Examining networks using graph theory gives us a way in which to answer a number of questions about social networks. For instance, there is a well-known statement, the “six degrees of separation” idea, that any two people on the planet are connected by at most six pairs of mutual friends. Check out this documentary for more on this question:
Using graph theory, we can also answer some questions about the question we’re interested in – the rate and manner in which gossip spreads.

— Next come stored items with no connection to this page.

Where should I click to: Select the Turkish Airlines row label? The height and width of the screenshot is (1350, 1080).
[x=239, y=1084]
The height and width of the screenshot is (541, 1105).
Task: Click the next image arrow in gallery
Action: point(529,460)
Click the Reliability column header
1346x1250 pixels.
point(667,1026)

A mathematical model of gossip spread
In a social network, the rate at which gossip spreads is determined by a number of factors. We previously assumed that gossip would spread evenly throughout the population, ultimately reaching every member in the population. In a 2010 paper, the researchers Shaw, Tsvetkova, and Daneshvar noted that the spread of gossip can actually change the sort of relationships people have with one another, and thus change the structure of the social network. This implies that our relatively simple exponential and logistic models, discussed above, are too simplistic, as they don’t account for the fact that gossip can change the connections of a social network that engages in gossip.
In particular, they noted, in a typical situation involving gossip, two friends (the originator and the gossiper) engage in gossip about a third person (the victim). The originator and the gossiper, having shared this information, will tend to have a stronger friendship as a result of this act, but the relationship between the victim of the gossip and the two gossiping friends will be weakened.
Gossip effects the level of trust between individuals, and this in turn effects the way in which gossip is propagated.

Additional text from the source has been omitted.